### Votre objectif
Poursuivez le texte sur les faiseurs d'affaires et les spéculateurs littéraires de Paris à partir de sa dernière phrase.

Il est à Paris une classe d'individus, la pire de toutes. Ces gens ne tiennent à rien, et se mêlent à tout. Placés entre le peuple et les grands, ils protègent d'un côté, rampent de l'autre, et promettent ici ce qu'ils mendient ailleurs. Ils font ce qu'on appelle des affaires ; on les rencontre partout. Leur Costume en impose. La volubilité de leur langue étourdit, mais entraine ; et eux, mêmes sont étonnés, comment ils existent. Les Gens de Lettres de Paris forment un contraste avec les précédents. Mais ils sont en trop grand nombre pour conserver l'ascendant qu'ils se sont vu sur ceux qui lisent, et qu'ils pourraient conserver, s'ils ne souffraient plus parmi eux ces entrepreneurs d'ouvrages imprimés, qui tiennent le Génie à leurs gages, et qui dans un loisir coupable, s'engraissent des sueurs du talent ignoré, travaillant sans relâche dans leurs Bureaux. Paris fourmille de ces spéculateurs littéraires, de ces Agioteurs d'esprit, tenant Manufacture de Livres, impuissants à les faire, mais charlatans pour les débiter ; dignes rivaux des libraires, qui ne les voient pas de bon œil ; ces gens-là ne font rien, et tout se fait chez eux ; on sème pour eux, et ils ne laissent glaner les autres que quand ils ont récolté. Ils osent quelquefois davantage. Non contents du labeur , ils veulent encore de la gloire. Ils achètent une réputation, en achetant de la copie ; et pour se faire un nom, ils ne font que prendre la peine de signer le leur sur le Frontispice d'un Ouvrage dont ils ont payé le manuscrit à tant la feuille. Ces sourdes menées minent insensiblement les Lettres, les appauvrissent et les dégradent en les assimilant aux denrées les plus viles du Marché. On n'a pas encore obtenu à Paris, la liberté de la Presse.

### Données fournies
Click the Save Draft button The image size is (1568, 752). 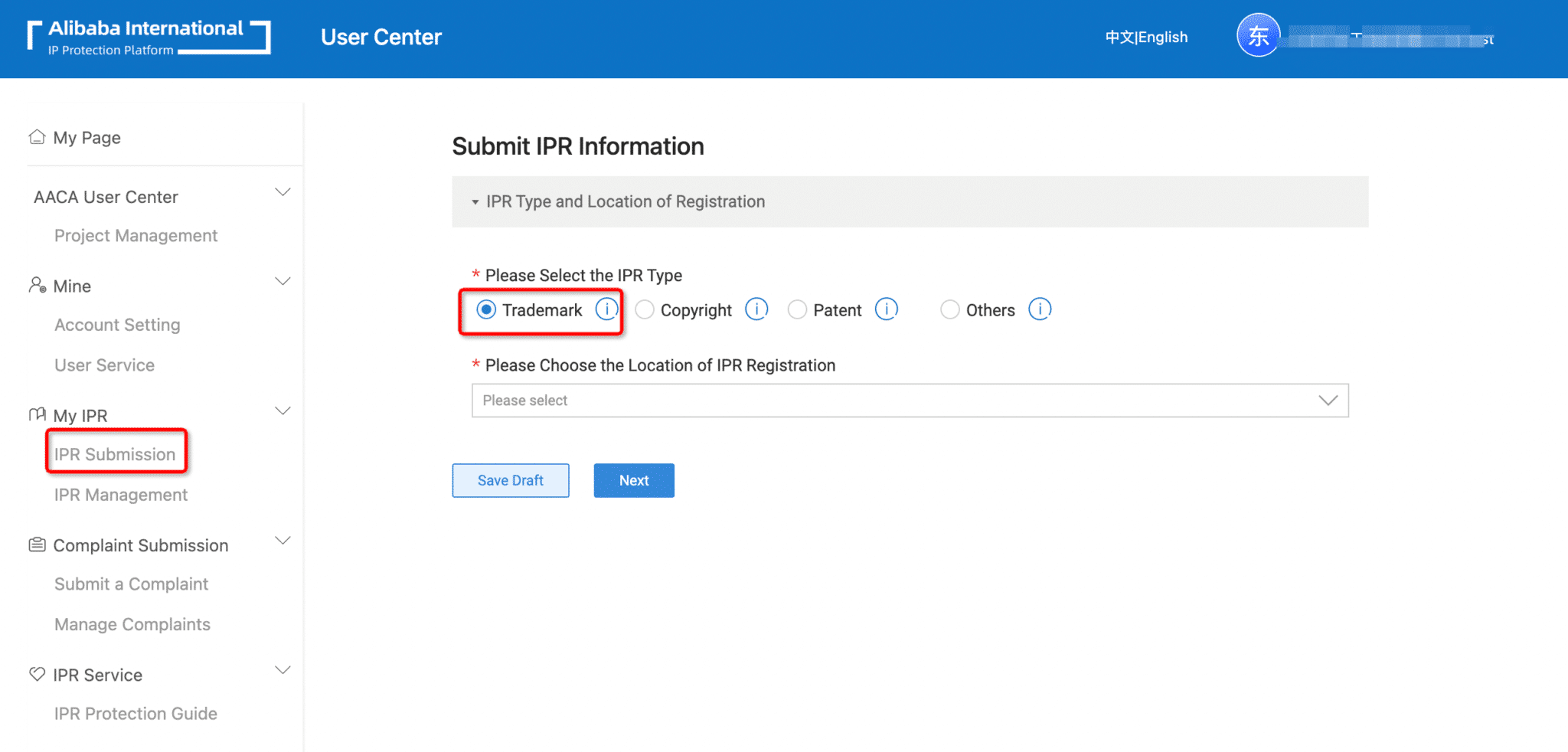(x=510, y=480)
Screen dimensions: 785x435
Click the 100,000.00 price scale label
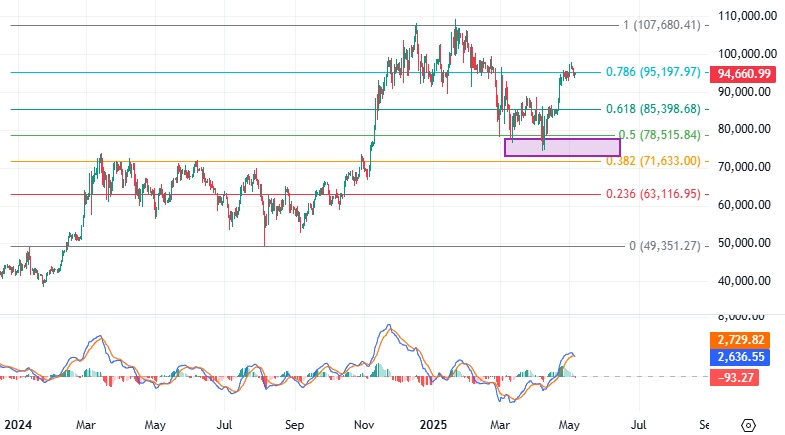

### Réponse
Le Gouvernement a établi depuis fort longtemps des censeurs, fonction de confiance, très délicate à remplir sans compromettre personne. Néanmoins il se trouve des sujets assez intrépides pour se charger d'un pareil fardeau. Paris offre beaucoup de liaisons éphémères et vagues, que le caprice assortit un moment, et dénoue le moment d'après. Ces amours passagers sont peu favorables aux mariages. On contracte l'habitude de promener son choix, sans le fixer. Les filles honnêtes ne peuvent plus se livrer aux charmes d'une inclination sentimentale. La femme tendre ennuie ou parfois exigeante. Les beautés faciles donnent le ton. On a banni l'étiquette, qui jadis se glissait jusque dans les boudoirs ; mais ou a passé à l'autre extrême. On ne se respecte plus. Le voile du mystère est déchiré, et le vice ne prend plus la peine de garder l'incognito. La mère ne se cache pas plus de ses filles, que le père de ses fils. L'hyménée trouve encore dans la roture, quelques partisans de bonne foi. Mais partout ailleurs, c'est un manteau commode dont l'Amour fait son profit. Les dissipations que le luxe invente tous les jours et multiplie dans la Capitale, ont amené ce désordre dans les mœurs, L'uniformité des plaisirs domestiques dégoute, quand on les compare aux amusements variés qu'on peut se procurer hors de chez foi. Les petits Spectacles, les petites Assemblées, les petits devoirs de société distraient des occupations paisibles du ménage. Pour paraitre, il faut une toilette longue et dispendieuse ; et c'est ainsi qu'on fait à la vanité le sacrifice de son temps et de son patrimoine. Par conséquent aussi l'éducation est négligée, ou conduite d'après de faux principes. Quelques mères nourrissent leurs enfants, afin qu'on sache qu'elles ont lu Emile. Mais il vaudrait mieux souvent suivre l'ancienne méthode. On ne peut être tout-à la fois bonne mère et femme du jour. Si l'enfant résiste aux inconvénients de cette première école, un collège ou un gouverneur l'attend ; et ce qui peut lui arriver de plus heureux, c'est de n'y perdre que son temps. La Société achève son éducation : est-il étonnant qu'il devienne ce qu'on appelle un Homme de société ? Enfin, il embrasse un état. Appartient-il à la Noblesse Militaire ? Il est Officier né ; quels que soient ses gouts ou ses talents, sa place est marquée à la tête d'un Régiment. Les enfants de roturiers ont du moins la liberté du choix.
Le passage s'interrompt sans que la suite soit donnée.